Собрав в избе всех троих — моего имперского коменданта, гвардейского соратника и нового казачьего союзника, — я устроил первое настоящее испытание для созданного мной «триумвирата».
— Похода на Черкасск не будет, — заявил я без предисловий. — По крайней мере, пока. Прежде чем проливать кровь, я хочу поговорить. Я еду в Черкасск. На переговоры с Булавиным.
— Ты с ума сошел, Петр Алексеич⁈ — первым взорвался Орлов. — Он же тебя на кол посадит, и глазом не моргнет! Я с тобой!
— Господин генерал, это недопустимо! — тут же, выпрямившись, вклинился Хвостов. — Вы — главнокомандующий. Оставлять войска без управления в разгар мятежа —нарушение всех уставов! А добровольно отдавать себя в руки врага… это граничит с изменой!
Некрасов криво усмехнулся, наблюдая за перепалкой.

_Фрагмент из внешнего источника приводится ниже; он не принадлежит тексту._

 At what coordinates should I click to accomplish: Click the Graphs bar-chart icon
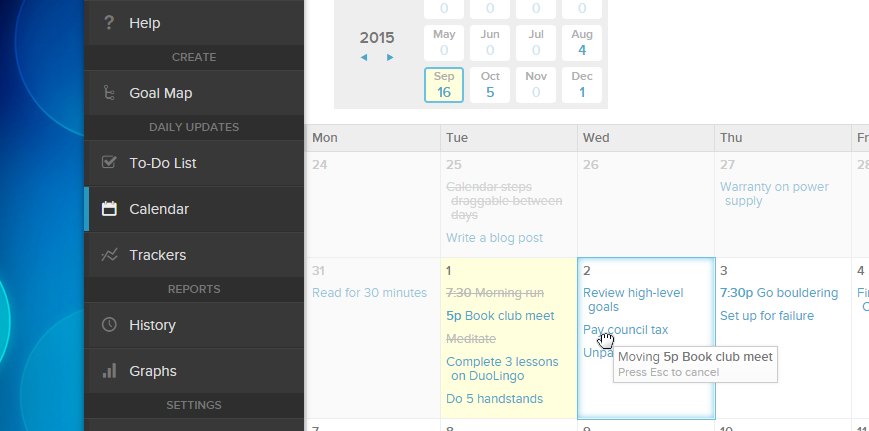click(x=109, y=371)
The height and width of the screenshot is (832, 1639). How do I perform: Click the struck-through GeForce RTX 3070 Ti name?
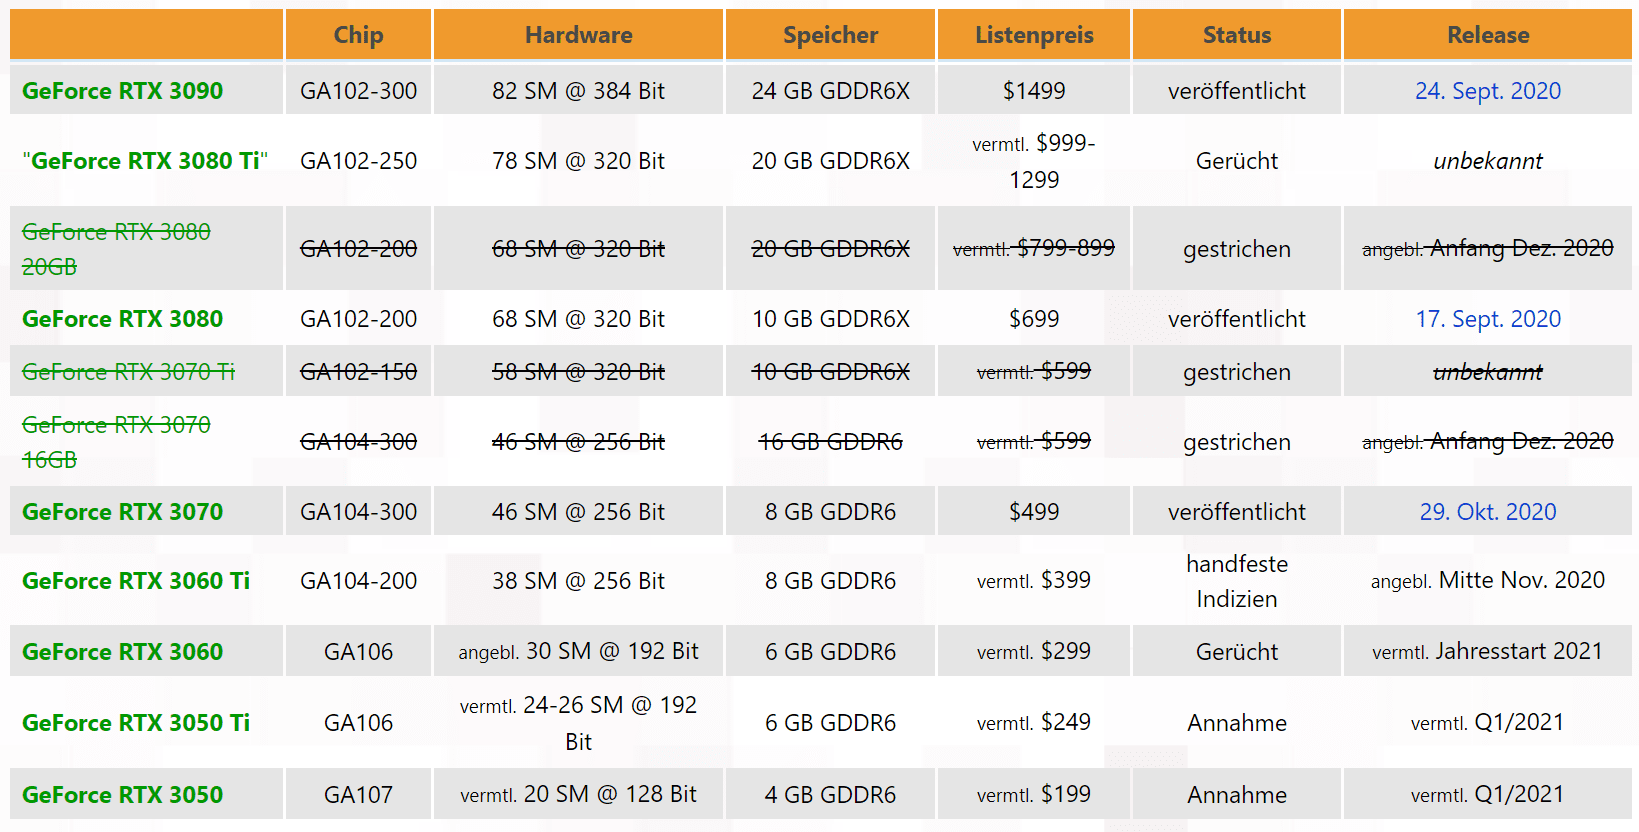pyautogui.click(x=128, y=372)
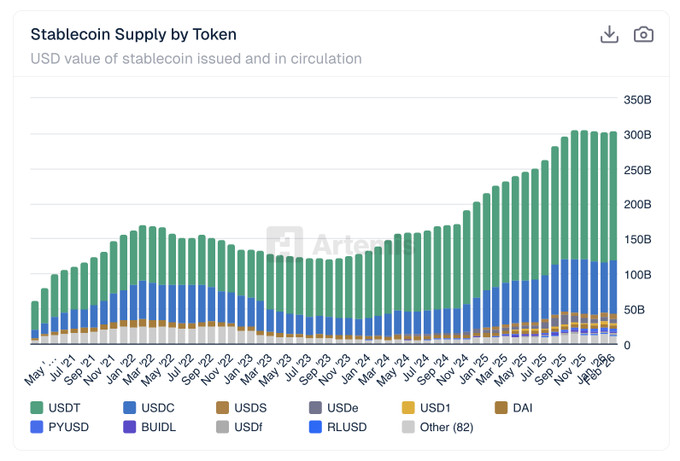Click the chart subtitle text

pyautogui.click(x=196, y=59)
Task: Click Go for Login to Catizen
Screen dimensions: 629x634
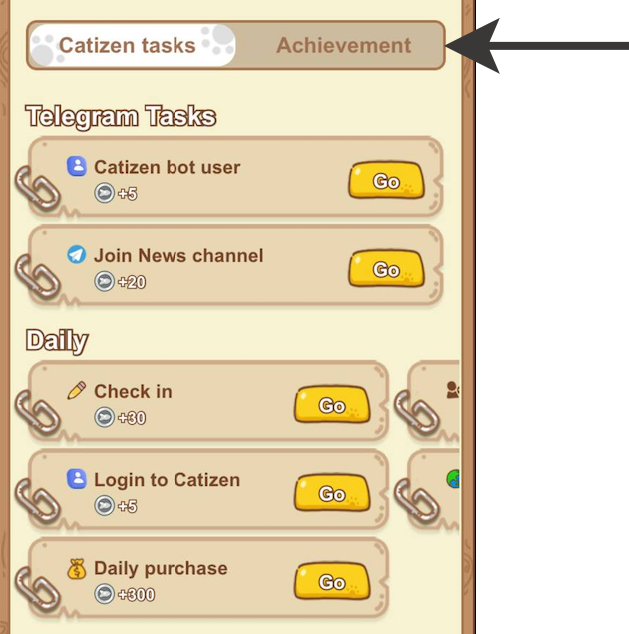Action: click(x=332, y=492)
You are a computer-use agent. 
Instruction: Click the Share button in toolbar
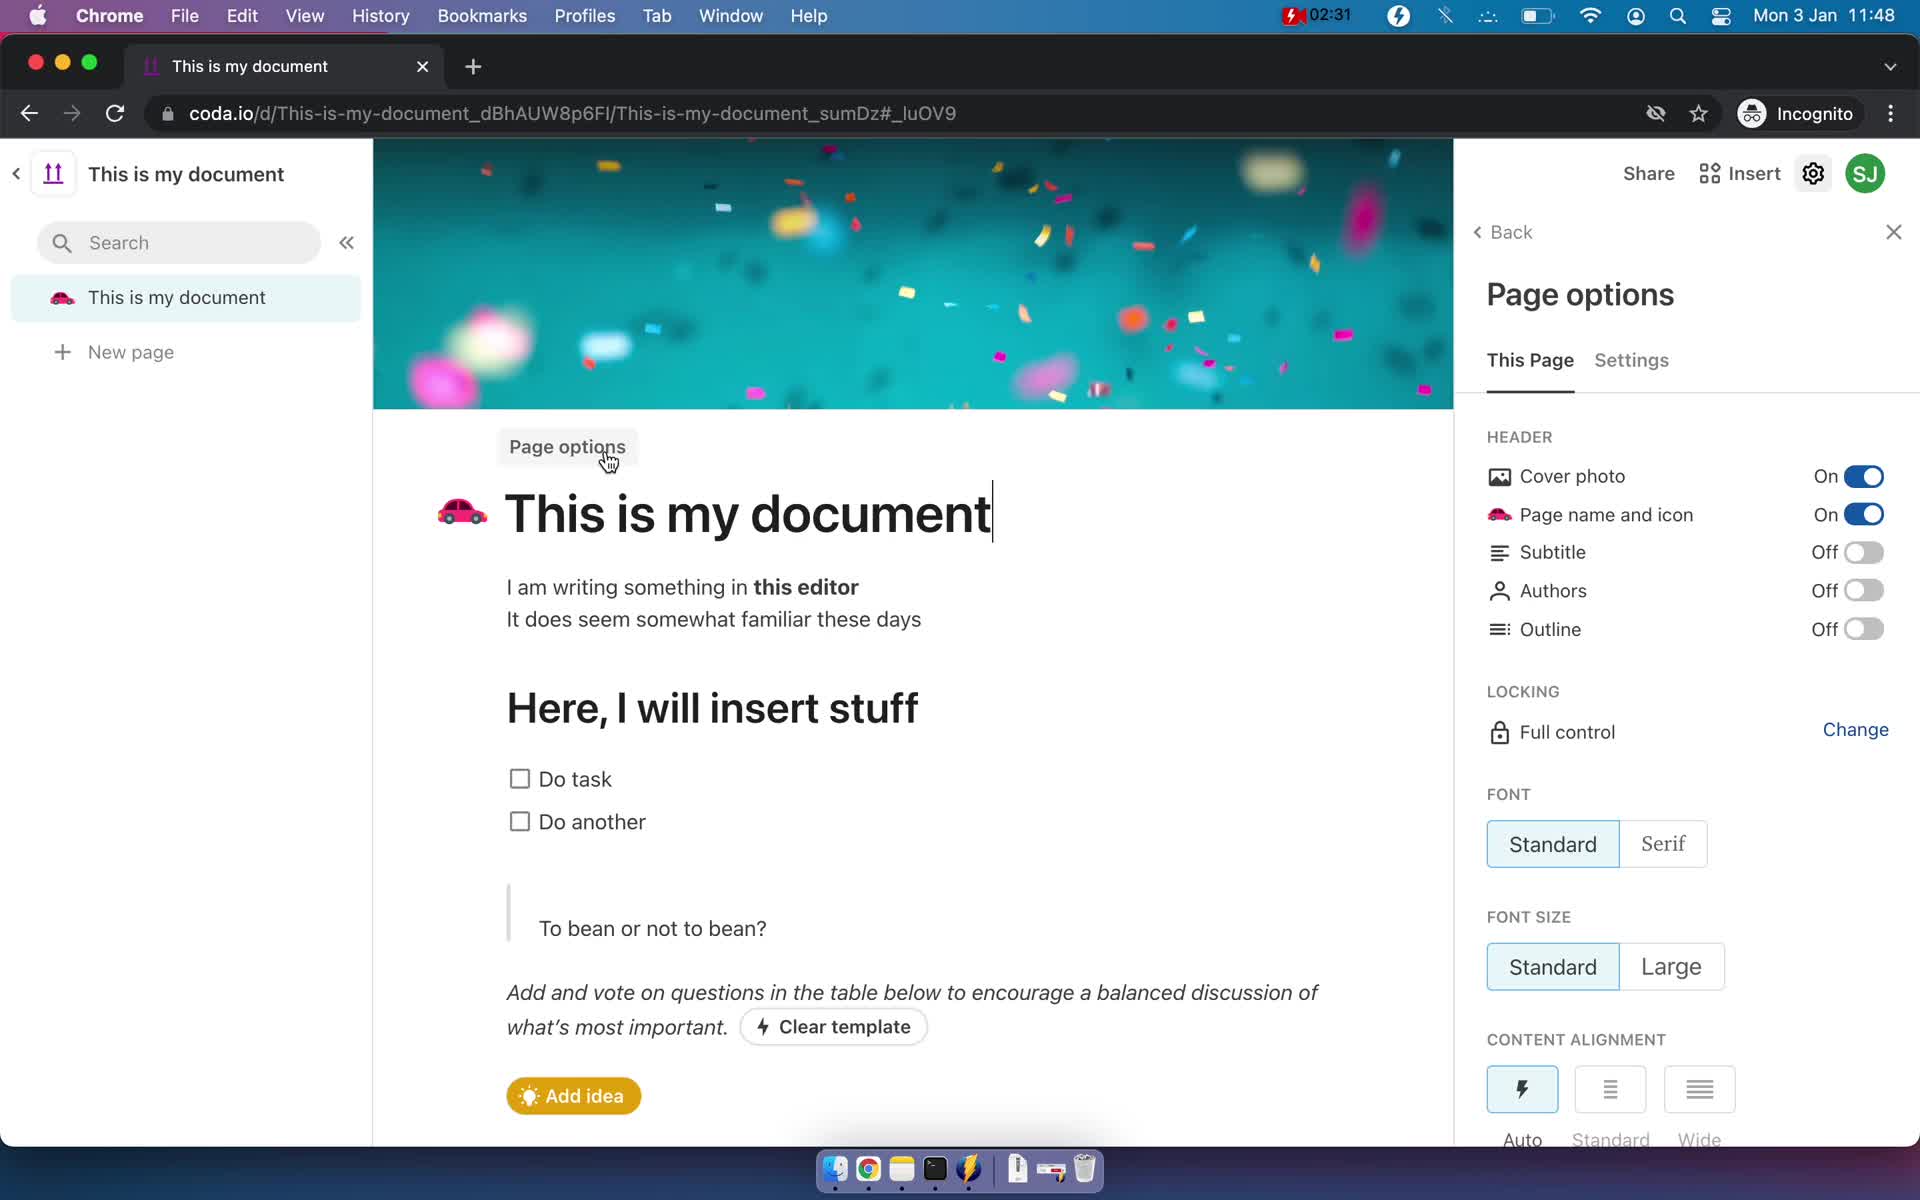pos(1648,173)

— Булавин не дурак, — спокойно ответил я, глядя поочередно на каждого. — Убить такого парламентера — значит покрыть себя позором в глазах даже своих сторонников. Он примет меня. Василь, — я повернулся к Орлову, — твое место здесь. Если со мной что-то случится, ты поведешь армию. Это приказ. Майор, — мой взгляд переместился на Хвостова, — вы правы. Поэтому на время моего отсутствия вся полнота военной и административной власти переходит к вам троим. Совместно. Решения принимаете на военном совете. Не сможете договориться — пеняйте на себя. Ваша задача — держать Азов и готовить армию к возможной битве.

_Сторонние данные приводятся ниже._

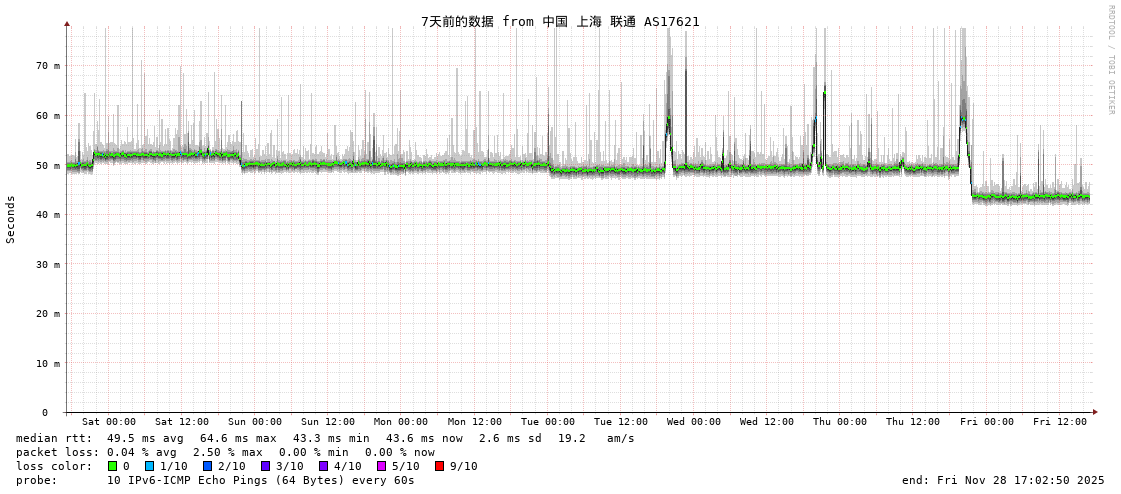Click the chart title mentioning AS17621
Image resolution: width=1121 pixels, height=494 pixels.
click(x=560, y=21)
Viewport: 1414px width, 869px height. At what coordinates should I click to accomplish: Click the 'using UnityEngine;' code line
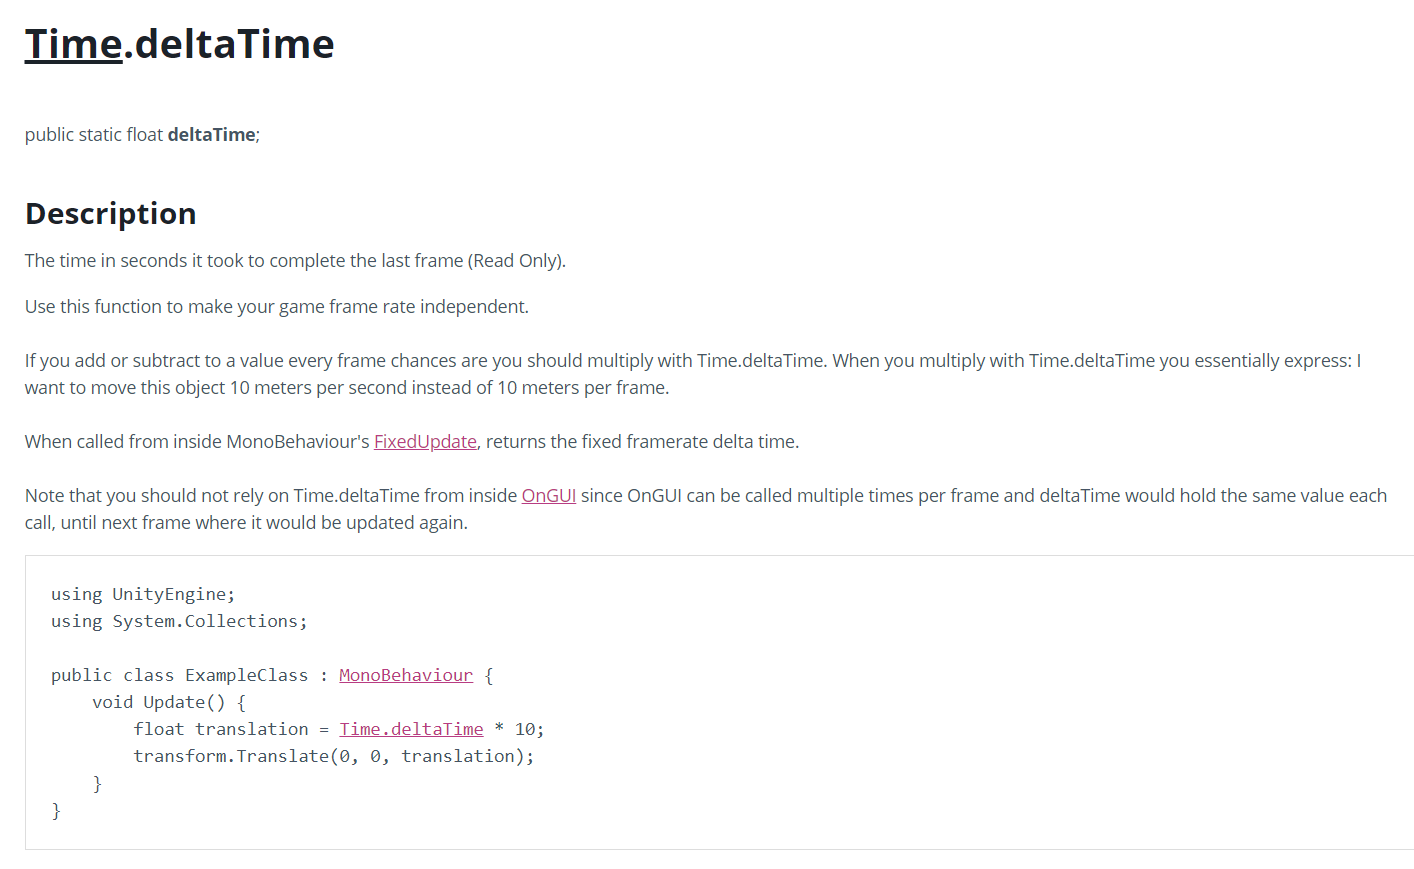point(143,594)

Некрасов, внимательно меня изучавший, наконец подал голос.
— Это по-казачьи, — произнес он с неожиданным уважением. — Прийти к врагу в курень не с войском, а как гость. Дерзко. Он тебя примет. А вот отпустит ли… то воля Божья. Ежели так решил, мои люди проведут тебя тайными тропами до самого Черкасска. И двое моих лучших пластунов пойдут с тобой до самых ворот.
Вопрос был решен. Орлов, скрипя зубами, подчинился. Хвостов, недовольно покачал головой.

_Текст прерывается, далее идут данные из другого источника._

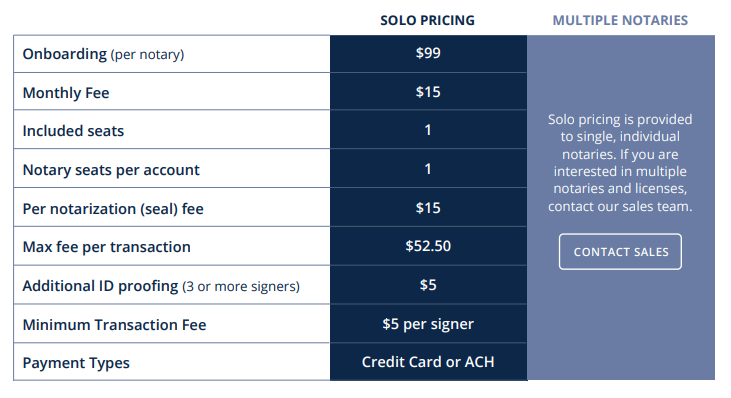
Task: Click the Additional ID proofing row label
Action: (161, 286)
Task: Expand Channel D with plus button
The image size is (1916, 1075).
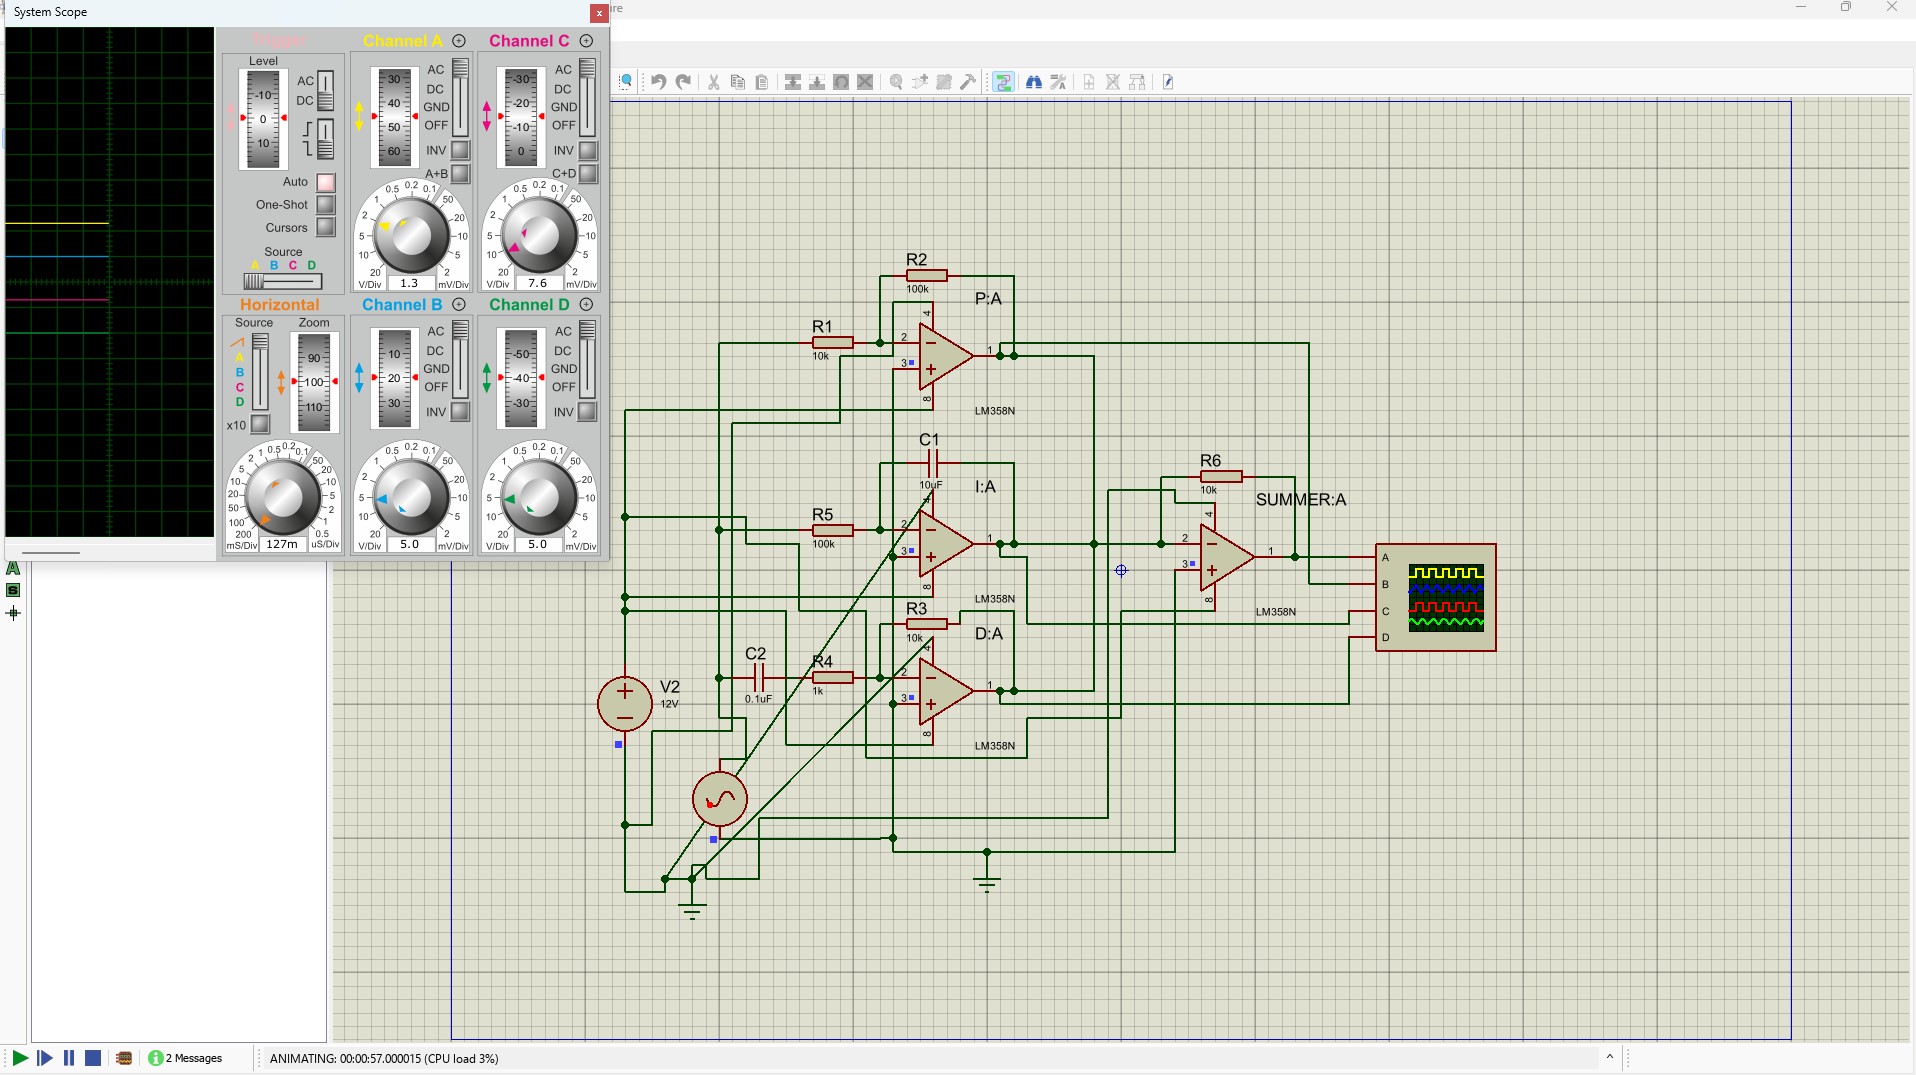Action: point(587,305)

Через час все было готово. Парадный, шитый золотом мундир генерал-майора я надел не ради щегольства, а чтобы подчеркнуть свой официальный статус. Провожая меня, Орлов молча сунул мне в руку дерринджер — оружие последнего шанса, которое я тут же спрятал за отворот мундира. Свой дерринджер я оставил на Катрине. Перед трапом «Бурлака» я на секунду задержался, окинув взглядом свой странный триумвират: хмурого Орлова, непроницаемого Некрасова и педантичного Хвостова, стоявшего чуть поодаль.
Поднявшись по трапу на широкую броню, я обвел взглядом застывший в ожидании гарнизон. Дубов, сидевший за рычагами, обернулся. На его вопросительный взгляд я кивнул.
Он дернул рычаг. С натужным шипением и лязгом машина тронулась с места. Изрыгая клубы черного дыма и белого пара, наш стальной монстр под большим белым флагом медленно выполз из ворот Азова и взял курс на восток — в сердце мятежа.